Respect for others, in the form of Namaste, is at the root of all Birthlight activities and encounters. There are a wide range of views and opinions within Birthlight and strong personalities to voice them. Yet what keeps us together is a will to listen and show acceptance in action. If a woman comes to prenatal classes wanting an elective C section, there is value in helping her prepare for her birth from her perspective. Practice and exchanges with others, as Sophie Messager revealed in her testimony at the conference, may open a different perspective. The foundations for parent-infant bonding, including breastfeeding, are ideally laid in active relaxation during pregnancy. In a continuity of experience that extends from conception (or even pre-conception) to the third year, we offer nurture in action and in the present. This works both as prevention for the future and as self healing in retrospect if needed.

Our motto ‘no guilt, no shame, no blame’ takes on new significance as research reveals complex links between pregnancy and children’s performance, modalities of birth and primal health. The professional experience compounded in the Birthlight forum confirms our other working tenet that simple practices can be effective tools to repair damage in the transition to parenting that may be significant but not serious enough to be reported or addressed clinically, immediately or years later. Admittedly faith is needed here, but experience comes to support it realistically: witnessing a change in the way a depressed mother touches her baby; a new father exploring his emotions in movement with his baby in the water; women recovering sensitivity in their scarred abdomens years after surgery; the slow (or instant) rise to consciousness of issues that feed trauma in our lives, as Anna Verwaal’s photos showed so well. All these experiences are spoken and unspoken bonds between all of us within Birthlight and those we reach in the community.

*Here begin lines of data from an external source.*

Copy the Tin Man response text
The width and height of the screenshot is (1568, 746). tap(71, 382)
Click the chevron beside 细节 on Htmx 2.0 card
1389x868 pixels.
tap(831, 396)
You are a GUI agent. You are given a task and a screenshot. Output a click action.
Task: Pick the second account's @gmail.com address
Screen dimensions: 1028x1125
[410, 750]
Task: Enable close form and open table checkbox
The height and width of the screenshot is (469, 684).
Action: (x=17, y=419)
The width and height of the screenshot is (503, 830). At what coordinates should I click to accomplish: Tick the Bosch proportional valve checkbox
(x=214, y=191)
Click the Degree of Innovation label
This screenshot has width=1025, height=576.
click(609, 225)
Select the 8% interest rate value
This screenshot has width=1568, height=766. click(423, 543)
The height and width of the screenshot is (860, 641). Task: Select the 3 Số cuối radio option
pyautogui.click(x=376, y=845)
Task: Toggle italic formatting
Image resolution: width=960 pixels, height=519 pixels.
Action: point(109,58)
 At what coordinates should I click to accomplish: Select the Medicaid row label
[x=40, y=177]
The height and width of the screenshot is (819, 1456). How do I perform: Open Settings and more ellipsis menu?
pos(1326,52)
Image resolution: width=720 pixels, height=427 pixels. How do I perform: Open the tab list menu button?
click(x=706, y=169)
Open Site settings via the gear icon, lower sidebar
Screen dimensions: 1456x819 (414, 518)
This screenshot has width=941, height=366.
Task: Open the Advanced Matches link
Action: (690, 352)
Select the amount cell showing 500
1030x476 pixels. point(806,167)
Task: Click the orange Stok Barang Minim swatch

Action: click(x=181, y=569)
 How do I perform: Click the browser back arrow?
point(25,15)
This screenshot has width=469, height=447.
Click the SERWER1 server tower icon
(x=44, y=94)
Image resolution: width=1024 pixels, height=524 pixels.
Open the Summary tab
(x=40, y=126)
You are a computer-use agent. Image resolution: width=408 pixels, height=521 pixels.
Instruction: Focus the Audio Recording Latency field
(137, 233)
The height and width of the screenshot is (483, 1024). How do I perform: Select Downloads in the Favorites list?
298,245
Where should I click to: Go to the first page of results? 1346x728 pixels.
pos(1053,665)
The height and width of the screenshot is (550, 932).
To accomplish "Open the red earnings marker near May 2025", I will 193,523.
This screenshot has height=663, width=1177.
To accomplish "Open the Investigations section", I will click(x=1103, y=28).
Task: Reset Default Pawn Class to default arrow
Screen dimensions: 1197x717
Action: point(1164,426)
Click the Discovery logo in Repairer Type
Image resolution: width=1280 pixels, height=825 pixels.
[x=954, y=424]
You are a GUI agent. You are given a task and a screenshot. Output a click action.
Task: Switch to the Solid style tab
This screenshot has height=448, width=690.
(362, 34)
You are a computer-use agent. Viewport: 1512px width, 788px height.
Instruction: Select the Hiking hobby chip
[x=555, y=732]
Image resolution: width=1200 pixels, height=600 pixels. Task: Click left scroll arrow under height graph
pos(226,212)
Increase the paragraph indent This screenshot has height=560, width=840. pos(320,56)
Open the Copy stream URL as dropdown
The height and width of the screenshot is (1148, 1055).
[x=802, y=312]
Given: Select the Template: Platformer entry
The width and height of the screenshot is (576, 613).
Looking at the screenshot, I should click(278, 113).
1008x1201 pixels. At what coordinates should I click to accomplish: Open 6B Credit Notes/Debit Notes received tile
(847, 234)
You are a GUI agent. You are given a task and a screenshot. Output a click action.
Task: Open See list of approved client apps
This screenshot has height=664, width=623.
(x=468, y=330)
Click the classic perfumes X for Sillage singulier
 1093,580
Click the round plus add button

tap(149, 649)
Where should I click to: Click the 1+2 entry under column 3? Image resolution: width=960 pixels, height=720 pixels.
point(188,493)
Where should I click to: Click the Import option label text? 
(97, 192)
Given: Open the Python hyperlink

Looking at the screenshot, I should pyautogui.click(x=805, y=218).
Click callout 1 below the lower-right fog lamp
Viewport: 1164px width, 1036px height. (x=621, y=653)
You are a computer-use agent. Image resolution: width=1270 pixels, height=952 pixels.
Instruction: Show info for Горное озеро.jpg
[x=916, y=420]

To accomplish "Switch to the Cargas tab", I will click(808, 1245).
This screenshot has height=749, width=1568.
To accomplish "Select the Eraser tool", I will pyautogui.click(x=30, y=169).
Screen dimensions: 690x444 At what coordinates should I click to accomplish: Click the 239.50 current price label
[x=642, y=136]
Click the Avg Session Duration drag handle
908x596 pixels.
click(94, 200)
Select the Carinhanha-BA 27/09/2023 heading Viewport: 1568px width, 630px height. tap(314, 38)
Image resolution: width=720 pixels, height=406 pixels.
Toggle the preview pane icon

Translating this quality of experience into research evidence – not necessarily in the form of blind controlled trials – is next on the Birthlight agenda. Profs Marie-Claire Busnel and Vivette Glover have offered useful frameworks at the conference. The birth statistics at the Farm confirm the validity of the stories Ina May Gaskin reports in her books and talks, and sets them in a light of feasibility. It is our wish that this conference can not only make more available a great deal of existing resources but also can contribute to consolidate the budding links between Birthlight teachers, midwives and health visitors –particularly in Sure Start-, complementary practitioners, and new families across social and cultural backgrounds. We are fortunate in counting with the support of some excellent obstetricians and paediatricians. But this conference confirmed that the momentum that is gathering in public awareness comes from the grassroots, among those working directly with new families or those taking close professional interest in their experiences. The Birthlight conference was deliberately hosted in Homerton College as the seat of the Cambridge Faculty of Education and early site of the College of Health Studies. As Professor Dame Marilyn Strathern who opened the conference pointed out, the context of culture informs how care is delivered and received; at a time when the rise in medical intervention during pregnancy and birth is unquestionable worldwide, it is significant and heartening that visionaries of the 20th century should find a new audience in young women (and men!) who are seeking congenial values to inform their parenting experience.

 Comments from the 2006 Conference …

 “A totally amazing experience. I had no idea that it would influence me so directly and positively”

“Thank you for a stimulating and inspiring 2 days. I have been shocked at the number of times I have been moved to tears. My head is spinning with new knowledge.”

“I found it extremely interesting and inspiring. I don’t feel so isolated with my work now…The support and exchange of ideas is very very helpful and nurturing”

“Fantastic experience and life changing”

“It has been an amazing event and a fantastic achievement. Congratulations on the vision, the determination and effort to bring this event into realisation.”

“As always, Birthlight enchants and surprises!”

“As a paediatrician midwife, there was much in the conference which I can use.”